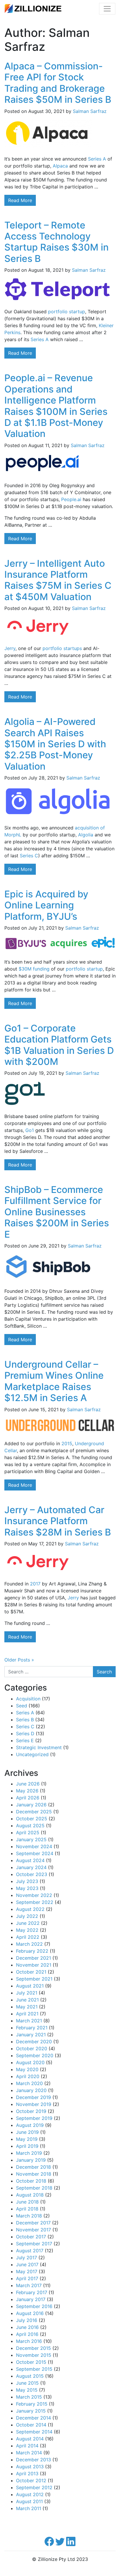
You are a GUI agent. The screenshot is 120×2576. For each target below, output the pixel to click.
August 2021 (30, 1986)
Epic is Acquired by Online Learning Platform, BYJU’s (46, 905)
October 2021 (31, 1972)
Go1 (29, 1130)
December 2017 (33, 2223)
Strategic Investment (39, 1747)
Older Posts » (19, 1660)
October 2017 (31, 2237)
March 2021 (29, 2021)
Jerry (9, 648)
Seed (21, 1706)
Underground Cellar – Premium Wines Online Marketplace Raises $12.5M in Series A (54, 1381)
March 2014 (29, 2453)
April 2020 (27, 2076)
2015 (66, 1443)
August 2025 (30, 1825)
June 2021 (27, 2000)
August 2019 (30, 2125)
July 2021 (26, 1993)
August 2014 (30, 2439)
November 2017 (33, 2230)
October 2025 (31, 1818)
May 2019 (27, 2139)
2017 (35, 1584)
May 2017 (26, 2271)
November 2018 (33, 2174)
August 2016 (30, 2313)
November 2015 (33, 2355)
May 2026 (27, 1791)
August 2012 (30, 2494)
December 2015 (33, 2348)
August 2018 (30, 2195)
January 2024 (31, 1867)
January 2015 (31, 2411)
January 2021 (31, 2034)
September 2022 (34, 1902)
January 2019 (31, 2160)
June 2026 (28, 1784)
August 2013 (30, 2466)
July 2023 (27, 1881)
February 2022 (32, 1951)
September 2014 (34, 2432)
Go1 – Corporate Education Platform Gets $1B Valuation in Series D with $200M (59, 1045)
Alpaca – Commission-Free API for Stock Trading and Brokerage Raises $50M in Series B (57, 82)
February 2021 (31, 2027)
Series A (97, 159)
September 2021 (34, 1979)
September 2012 (34, 2487)
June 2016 (27, 2327)
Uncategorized (32, 1754)
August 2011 (29, 2501)
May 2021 (27, 2007)
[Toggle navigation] (107, 9)
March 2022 (29, 1944)
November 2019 (33, 2104)
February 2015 (31, 2404)
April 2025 (27, 1832)
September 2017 (34, 2243)
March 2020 (29, 2083)
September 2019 (34, 2118)
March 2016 (29, 2341)
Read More (20, 200)
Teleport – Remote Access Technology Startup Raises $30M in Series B (56, 241)
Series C (29, 855)
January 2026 (31, 1805)
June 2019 (27, 2132)
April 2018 (27, 2209)
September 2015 (34, 2369)
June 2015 (27, 2383)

^^^^^^^^^^^^^^^^

- **Task requirements**:
The required answer is the run of lines above, starting at the line with "December 2017 (33, 2223)" and ending at the line with "Read More (20, 200)", reproduced exactly with both ends.

- **Result below**:
December 2017 (33, 2223)
Strategic Investment (39, 1747)
Older Posts » (19, 1660)
October 2017 (31, 2237)
March 2021 (29, 2021)
Jerry (9, 648)
Seed (21, 1706)
Underground Cellar – Premium Wines Online Marketplace Raises $12.5M in Series A (54, 1381)
March 2014 (29, 2453)
April 2020 (27, 2076)
2015 (66, 1443)
August 2025 (30, 1825)
June 2021 (27, 2000)
August 2019 (30, 2125)
July 2021 (26, 1993)
August 2014 (30, 2439)
November 2017 (33, 2230)
October 2025 (31, 1818)
May 2019 (27, 2139)
2017 (35, 1584)
May 2017 (26, 2271)
November 2018 (33, 2174)
August 2016 (30, 2313)
November 2015 (33, 2355)
May 2026 (27, 1791)
August 2012 (30, 2494)
December 2015 (33, 2348)
August 2018 (30, 2195)
January 2024 (31, 1867)
January 2015 (31, 2411)
January 2021 (31, 2034)
September 2022 (34, 1902)
January 2019 (31, 2160)
June 2026 (28, 1784)
August 2013 (30, 2466)
July 2023 (27, 1881)
February 2022 (32, 1951)
September 2014 (34, 2432)
Go1 – Corporate Education Platform Gets $1B Valuation in Series D with $200M (59, 1045)
Alpaca – Commission-Free API for Stock Trading and Brokerage Raises $50M in Series B (57, 82)
February 2021 (31, 2027)
Series A (97, 159)
September 2021 (34, 1979)
September 2012 (34, 2487)
June 2016 (27, 2327)
Uncategorized (32, 1754)
August 2011 (29, 2501)
May 2021 (27, 2007)
[Toggle navigation] (107, 9)
March 2022 (29, 1944)
November 2019 (33, 2104)
February 2015 (31, 2404)
April 2025 (27, 1832)
September 2017 (34, 2243)
March 2020 (29, 2083)
September 2019 (34, 2118)
March 2016 (29, 2341)
Read More (20, 200)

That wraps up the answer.